Disturbing, powerful and emotionally devastating, Tears of Gaza is less a conventional documentary than a brutal record – presented with minimal gloss – of the bombing of Gaza by the Israeli military. Almost purely observational, this powerful film by director Vibeke Løkkeberg focuses on the impact of the attacks on the civilian population.

Photographed by several Palestinian cameramen both during and after the offensive, the film shuttles between the actual bombings and the horrific aftermath on the streets and in the hospitals. Løkkeberg contrasts these graphic scenes with footage of bachelor parties, weddings and visits to the beach – social activities that epitomize daily life in Gaza during more peaceful times.

Tears of Gaza makes no overriding speeches or analyses. The situation leading up to the incursion is never mentioned. Indeed, as one reviewer noted, this film ‘doesn’t take sides as much as obliterates politics’ and demands that we examine the costs of war on a civilian populace. The result is horrifying, gut-wrenching and unforgettable.

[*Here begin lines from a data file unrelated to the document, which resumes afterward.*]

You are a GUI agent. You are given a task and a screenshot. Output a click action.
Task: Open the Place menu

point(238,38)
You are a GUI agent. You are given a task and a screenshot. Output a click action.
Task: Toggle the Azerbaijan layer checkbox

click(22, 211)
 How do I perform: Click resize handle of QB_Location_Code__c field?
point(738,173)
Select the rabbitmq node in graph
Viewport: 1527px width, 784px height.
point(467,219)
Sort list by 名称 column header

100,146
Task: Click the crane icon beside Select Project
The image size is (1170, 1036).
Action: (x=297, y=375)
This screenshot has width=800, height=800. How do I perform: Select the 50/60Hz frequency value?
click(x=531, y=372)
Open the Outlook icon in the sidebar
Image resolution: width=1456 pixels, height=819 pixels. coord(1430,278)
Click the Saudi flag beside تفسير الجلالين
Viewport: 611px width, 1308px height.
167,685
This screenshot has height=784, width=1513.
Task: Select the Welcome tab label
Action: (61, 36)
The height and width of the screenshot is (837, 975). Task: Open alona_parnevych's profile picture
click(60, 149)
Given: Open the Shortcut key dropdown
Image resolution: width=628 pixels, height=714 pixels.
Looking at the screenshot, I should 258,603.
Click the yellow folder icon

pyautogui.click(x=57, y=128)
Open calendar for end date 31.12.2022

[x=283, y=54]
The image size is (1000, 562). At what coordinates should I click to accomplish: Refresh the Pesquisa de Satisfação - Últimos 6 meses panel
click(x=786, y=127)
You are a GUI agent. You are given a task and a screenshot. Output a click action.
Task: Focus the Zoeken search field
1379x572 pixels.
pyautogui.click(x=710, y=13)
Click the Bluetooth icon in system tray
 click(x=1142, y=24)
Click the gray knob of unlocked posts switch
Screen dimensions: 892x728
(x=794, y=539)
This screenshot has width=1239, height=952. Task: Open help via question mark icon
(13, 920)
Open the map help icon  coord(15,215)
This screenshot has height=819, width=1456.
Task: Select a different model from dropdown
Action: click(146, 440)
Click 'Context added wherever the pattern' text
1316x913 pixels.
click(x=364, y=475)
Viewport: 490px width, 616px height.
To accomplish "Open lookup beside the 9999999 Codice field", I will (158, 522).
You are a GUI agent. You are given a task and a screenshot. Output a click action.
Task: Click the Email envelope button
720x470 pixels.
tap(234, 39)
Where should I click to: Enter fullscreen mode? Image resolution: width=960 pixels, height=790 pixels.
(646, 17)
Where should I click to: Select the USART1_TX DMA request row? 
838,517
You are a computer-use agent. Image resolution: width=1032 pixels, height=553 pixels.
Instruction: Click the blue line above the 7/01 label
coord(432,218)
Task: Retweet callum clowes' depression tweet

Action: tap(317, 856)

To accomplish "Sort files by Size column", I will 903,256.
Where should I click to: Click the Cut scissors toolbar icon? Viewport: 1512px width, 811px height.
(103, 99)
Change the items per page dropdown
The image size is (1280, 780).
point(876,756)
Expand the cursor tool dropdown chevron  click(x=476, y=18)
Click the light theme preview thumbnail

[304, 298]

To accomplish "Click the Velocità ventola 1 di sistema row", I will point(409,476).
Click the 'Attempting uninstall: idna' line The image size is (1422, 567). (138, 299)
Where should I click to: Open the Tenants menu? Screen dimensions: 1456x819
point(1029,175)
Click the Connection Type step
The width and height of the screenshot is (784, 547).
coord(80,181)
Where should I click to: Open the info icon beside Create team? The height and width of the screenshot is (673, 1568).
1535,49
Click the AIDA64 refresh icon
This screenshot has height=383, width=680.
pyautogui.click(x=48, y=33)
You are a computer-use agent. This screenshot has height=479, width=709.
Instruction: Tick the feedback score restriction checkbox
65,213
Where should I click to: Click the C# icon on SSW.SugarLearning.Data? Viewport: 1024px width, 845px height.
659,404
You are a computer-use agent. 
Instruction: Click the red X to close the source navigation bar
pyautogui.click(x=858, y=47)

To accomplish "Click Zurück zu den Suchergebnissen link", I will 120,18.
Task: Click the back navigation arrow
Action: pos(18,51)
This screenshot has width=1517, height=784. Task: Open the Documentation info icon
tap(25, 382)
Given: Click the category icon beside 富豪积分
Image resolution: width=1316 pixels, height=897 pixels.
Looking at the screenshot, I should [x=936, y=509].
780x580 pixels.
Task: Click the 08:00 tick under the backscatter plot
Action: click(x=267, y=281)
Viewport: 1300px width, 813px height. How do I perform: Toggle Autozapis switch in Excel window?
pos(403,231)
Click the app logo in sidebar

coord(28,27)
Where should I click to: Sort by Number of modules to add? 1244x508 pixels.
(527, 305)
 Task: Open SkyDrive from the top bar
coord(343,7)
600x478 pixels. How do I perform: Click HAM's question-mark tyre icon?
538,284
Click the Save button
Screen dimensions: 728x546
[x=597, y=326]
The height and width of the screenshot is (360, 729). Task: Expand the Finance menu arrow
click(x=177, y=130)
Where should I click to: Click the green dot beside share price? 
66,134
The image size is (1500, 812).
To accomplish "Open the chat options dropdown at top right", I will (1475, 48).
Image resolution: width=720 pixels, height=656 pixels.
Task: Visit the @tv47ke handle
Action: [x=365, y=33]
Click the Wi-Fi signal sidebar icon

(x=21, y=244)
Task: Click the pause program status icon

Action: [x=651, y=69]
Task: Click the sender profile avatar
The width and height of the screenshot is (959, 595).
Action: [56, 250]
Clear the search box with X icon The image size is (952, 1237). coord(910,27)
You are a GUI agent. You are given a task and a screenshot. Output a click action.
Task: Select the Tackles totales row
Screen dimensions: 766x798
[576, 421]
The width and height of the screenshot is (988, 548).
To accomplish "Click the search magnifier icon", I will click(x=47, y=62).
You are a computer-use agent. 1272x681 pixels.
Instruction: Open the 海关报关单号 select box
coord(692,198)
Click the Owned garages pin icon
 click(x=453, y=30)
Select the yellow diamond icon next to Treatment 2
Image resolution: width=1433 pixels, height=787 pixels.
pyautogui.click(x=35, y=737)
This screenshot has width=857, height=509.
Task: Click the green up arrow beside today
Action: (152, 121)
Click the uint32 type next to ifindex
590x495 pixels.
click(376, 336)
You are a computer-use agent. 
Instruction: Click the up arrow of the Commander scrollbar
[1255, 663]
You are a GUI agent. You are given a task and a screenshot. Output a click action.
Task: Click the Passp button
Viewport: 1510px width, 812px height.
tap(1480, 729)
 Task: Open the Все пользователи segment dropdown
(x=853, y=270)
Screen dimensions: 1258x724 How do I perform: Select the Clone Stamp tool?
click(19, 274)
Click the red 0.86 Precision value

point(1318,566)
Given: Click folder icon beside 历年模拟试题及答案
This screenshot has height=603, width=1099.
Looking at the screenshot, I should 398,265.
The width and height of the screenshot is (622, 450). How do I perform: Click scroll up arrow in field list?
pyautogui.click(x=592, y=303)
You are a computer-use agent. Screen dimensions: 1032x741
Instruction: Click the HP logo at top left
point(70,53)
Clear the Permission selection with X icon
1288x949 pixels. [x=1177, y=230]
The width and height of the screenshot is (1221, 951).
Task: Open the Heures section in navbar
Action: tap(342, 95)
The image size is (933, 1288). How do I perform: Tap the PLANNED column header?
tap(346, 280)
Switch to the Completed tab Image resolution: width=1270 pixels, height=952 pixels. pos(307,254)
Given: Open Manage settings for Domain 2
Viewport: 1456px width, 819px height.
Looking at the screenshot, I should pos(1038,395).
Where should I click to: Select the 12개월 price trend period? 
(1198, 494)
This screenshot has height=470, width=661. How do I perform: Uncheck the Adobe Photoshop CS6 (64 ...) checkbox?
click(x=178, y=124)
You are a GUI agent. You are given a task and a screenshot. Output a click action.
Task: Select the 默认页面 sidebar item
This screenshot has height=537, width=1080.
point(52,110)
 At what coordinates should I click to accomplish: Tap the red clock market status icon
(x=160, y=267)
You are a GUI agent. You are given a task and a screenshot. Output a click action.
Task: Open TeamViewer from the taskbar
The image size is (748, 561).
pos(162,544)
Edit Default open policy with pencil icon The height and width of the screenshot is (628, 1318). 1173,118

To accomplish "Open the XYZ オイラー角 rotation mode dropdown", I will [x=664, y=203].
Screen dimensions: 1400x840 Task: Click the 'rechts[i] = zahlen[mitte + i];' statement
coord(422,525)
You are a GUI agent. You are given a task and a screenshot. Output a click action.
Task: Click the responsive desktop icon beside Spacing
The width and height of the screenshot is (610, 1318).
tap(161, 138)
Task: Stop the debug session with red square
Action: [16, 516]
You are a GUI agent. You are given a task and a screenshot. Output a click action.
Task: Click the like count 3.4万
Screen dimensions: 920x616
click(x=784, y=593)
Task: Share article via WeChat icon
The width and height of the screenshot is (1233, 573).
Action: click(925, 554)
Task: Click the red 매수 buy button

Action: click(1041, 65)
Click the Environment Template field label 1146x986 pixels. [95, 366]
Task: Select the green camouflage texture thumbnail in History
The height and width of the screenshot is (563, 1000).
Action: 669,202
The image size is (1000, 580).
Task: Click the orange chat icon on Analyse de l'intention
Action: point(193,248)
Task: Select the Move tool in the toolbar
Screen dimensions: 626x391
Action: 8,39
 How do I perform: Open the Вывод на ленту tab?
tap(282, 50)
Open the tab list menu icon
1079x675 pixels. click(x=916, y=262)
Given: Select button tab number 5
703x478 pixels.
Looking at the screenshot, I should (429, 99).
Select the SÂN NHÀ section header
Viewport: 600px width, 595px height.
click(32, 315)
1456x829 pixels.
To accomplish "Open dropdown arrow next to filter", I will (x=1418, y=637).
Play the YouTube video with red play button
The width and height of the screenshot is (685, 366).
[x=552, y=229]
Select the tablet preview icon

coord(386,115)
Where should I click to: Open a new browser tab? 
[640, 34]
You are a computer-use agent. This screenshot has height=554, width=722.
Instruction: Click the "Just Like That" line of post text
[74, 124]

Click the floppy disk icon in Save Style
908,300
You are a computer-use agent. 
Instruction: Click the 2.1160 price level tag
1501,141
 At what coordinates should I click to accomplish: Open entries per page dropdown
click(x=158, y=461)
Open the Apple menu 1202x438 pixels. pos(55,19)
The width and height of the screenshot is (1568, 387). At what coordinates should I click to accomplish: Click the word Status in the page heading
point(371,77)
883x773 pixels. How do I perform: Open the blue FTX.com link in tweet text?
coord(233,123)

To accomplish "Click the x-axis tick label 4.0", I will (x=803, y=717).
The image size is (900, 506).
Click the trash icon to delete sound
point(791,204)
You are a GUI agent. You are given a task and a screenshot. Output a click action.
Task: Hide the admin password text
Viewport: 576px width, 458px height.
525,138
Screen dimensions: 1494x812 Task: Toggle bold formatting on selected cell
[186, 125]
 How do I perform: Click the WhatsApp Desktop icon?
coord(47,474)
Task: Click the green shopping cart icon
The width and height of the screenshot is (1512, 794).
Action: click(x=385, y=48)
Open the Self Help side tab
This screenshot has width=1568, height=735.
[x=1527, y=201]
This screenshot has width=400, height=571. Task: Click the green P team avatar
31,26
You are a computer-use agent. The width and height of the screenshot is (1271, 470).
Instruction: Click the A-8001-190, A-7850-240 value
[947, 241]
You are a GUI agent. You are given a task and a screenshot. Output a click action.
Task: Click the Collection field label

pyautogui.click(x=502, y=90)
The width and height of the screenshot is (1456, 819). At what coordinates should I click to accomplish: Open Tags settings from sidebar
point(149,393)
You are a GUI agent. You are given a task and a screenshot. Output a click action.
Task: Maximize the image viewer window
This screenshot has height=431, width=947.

“Few antiwar films register with the disturbing immediacy and visceral terror of Tears of Gaza.”
John Andersen, Variety

“Perhaps the ultimate anti-war film. A compelling film about war.”
Kirk Honeycutt, The Hollywood Reporter

“NYT CRITICS PICK: A brutally uncompromising blast of outrage.. Using extraordinary footage (Tears of Gaza) spotlights the extreme deprivation of life under a blockade and the physical and psychological wounds of war.. a tapestry of human misery impossible to shake off”
Jeannette Catsoulis, New York Times

“Tears of Gaza documents air-delivered incendiary weapons and unimaginable violence.. identification with these people is not difficult”
Chris Packham, The Village Voice

Infiltrados

Infiltrados takes an in-depth look at FARC, one of the world’s oldest and deadliest terrorist organisations, examining the Colombian National Police and the involvement of its intelligence division in the recent lethal strikes against the FARC.

Featuring first hand accounts from spies who infiltrated FARC, living for many years among them before relaying intelligence back to the Colombian military, these brave people undertook what were to be the most dangerous missions ever conceived of.

Those who were discovered were tortured and murdered as a warning to other under cover agents, and the threat of exposure lingered throughout their missions. Added to this is the threat of ambush from their own employers- the Colombian military- as well as the difficulty in returning with intelligence as deserters are executed. The chances of survival are slim.

For the first time the terrifying experiences of these people who left their lives in the cities of Colombia to live for years in the jungle as FARC members, are captured on film, and their stories recreated through animations to protect their identities.

Congo: Warlords, Child Soldiers and Blood Minerals

Warlords, soldiers, and child laborers all toil over a mineral you’ve never even heard of. Coltan is a conflict mineral in nearly every cell phone, laptop, and electronic device. It’s also tied to the deaths of over 5 million people in Congo since 1990.